Water network data is rich and diverse, including Geographic Information Systems (GIS) that provide information on network infrastructure, as well as videos from televised inspections (CCTV), which are essential for annotating various anomalies observed in sewer pipes. Our primary goal is to go beyond water network-specific data to include contextual information about the network environment, such as buildings, real-time traffic, population density, etc. This project aims to propose innovative solutions to the challenges posed by these massive and diverse datasets.
This includes collecting and representing data, as well as processing and selecting relevant data for targeted anomaly analysis. Subsequent tasks involve developing effective methods to combine this data to identify, understand, and explain the causes of observed anomalies—and, most importantly, to predict them. Special attention is given to causal attribution, which involves determining which of a series of time-distributed events is responsible for the occurrence of an anomaly. The methods developed must account for the incomplete and uncertain nature of the data, which is intrinsic to water network data analysis.
The project consortium is multidisciplinary, bringing together researchers specializing in water modeling, data science, and artificial intelligence to tackle the identified challenges.
Assigned Mission.
The recruited individual will participate in Work Package 1 (WP1) of the project, which involves collecting and locating data on urban water networks, identifying and selecting key elements, and preparing them for integration into other work packages. Participation in drone-based data collection is also envisioned to capture surface elements that may help identify anomalies not directly visible.

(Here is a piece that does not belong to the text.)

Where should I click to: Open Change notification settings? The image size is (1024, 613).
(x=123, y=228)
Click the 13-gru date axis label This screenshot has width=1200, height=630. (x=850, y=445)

A key task will be ensuring the geolocation of data, which is sometimes provided without spatial references. All data will be converted into a graph format to facilitate matching between different sources, similar to the approach taken in [1]. The use of multi-source data will help understand and attribute the causes of pipe anomalies. Causal inference models (e.g., [2]) will be used to establish relationships between observed anomalies and environmental factors. Finally, the focus will be on developing algorithms and proofs of concept capable of integrating data from GIS, videos/photos, and inspection reports to detect, classify, and attribute the causes of anomalies.
The missions and objectives may be adapted based on the skills of the recruited individual.
Main Activities.
- Programming in Python and/or C++
- Geomatics
Funding.
As the position is funded under the ANR LUCAS project, the recruited individual will be required to report on their work both in writing and orally, in English and French.
The work will be carried out at the IUSTI Laboratory of Aix-Marseille Université (AMU) in collaboration with the CRIL in Lens.
Contact.
For further information and initial contact, please send an email with the subject “LUCAS Postdoc” to carole.delenne@univ-amu.fr, attaching a CV, before June 15, 2026.
Where to apply
E-mail: carole.delenne@univ-amu.fr
Skills/Qualifications
Required Skills.
- Proficiency in Python, particularly for geographic data.
- Image/signal processing
- Knowledge of hydraulic models would be a plus.
Ideally, the recruited individual will hold a PhD in Computer Science with a strong command of the Python programming language.